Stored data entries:
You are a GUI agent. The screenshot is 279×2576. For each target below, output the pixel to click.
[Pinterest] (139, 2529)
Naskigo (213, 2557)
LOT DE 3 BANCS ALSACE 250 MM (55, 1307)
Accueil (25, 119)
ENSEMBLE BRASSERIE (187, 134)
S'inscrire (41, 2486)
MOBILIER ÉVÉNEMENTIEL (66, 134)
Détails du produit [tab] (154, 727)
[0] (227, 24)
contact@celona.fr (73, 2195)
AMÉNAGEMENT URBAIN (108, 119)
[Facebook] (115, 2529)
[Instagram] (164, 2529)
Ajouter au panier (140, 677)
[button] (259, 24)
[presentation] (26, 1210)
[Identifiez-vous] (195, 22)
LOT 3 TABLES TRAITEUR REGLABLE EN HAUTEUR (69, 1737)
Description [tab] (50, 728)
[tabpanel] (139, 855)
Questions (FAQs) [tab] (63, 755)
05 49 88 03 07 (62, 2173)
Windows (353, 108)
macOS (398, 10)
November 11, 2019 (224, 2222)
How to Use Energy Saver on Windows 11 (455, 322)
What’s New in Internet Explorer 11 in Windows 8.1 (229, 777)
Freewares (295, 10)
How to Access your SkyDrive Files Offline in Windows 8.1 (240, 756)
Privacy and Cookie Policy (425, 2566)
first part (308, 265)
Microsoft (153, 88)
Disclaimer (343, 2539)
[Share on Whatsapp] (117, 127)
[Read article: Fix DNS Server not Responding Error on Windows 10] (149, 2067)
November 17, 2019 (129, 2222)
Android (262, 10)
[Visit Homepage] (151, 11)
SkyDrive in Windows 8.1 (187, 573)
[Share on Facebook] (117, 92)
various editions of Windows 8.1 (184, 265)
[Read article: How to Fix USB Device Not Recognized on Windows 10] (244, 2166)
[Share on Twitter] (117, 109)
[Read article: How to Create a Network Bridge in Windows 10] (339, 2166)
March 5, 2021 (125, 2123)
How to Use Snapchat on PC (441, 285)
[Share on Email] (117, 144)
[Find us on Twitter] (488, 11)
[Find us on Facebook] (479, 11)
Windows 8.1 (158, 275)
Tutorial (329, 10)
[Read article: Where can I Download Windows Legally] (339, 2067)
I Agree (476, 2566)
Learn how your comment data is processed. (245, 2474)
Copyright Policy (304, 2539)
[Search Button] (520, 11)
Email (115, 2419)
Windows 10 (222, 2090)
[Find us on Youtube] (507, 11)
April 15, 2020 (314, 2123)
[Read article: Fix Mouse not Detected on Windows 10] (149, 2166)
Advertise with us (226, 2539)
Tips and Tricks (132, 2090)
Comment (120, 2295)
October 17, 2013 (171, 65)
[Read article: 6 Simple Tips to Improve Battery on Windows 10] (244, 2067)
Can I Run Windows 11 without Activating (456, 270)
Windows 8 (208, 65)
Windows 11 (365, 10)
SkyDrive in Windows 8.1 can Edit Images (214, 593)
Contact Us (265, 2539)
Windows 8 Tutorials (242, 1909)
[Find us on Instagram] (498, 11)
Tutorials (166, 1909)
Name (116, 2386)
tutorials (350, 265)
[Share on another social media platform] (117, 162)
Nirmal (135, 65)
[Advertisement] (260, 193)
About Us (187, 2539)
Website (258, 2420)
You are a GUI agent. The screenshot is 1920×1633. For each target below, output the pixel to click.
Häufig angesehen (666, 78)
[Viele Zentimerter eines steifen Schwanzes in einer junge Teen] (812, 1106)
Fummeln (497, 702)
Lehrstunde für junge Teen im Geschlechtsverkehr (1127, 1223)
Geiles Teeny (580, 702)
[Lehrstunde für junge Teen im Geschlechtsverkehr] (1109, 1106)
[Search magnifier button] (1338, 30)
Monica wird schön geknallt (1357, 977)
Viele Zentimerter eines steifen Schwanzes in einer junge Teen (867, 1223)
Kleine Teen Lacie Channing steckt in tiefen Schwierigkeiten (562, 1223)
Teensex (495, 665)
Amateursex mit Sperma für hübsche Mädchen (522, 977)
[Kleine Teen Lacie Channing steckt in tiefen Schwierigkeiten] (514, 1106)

_Directions:_
Gather each line of the records holding the string "Find".

_Solved exercise:_
[Find us on Twitter] (488, 11)
[Find us on Facebook] (479, 11)
[Find us on Youtube] (507, 11)
[Find us on Instagram] (498, 11)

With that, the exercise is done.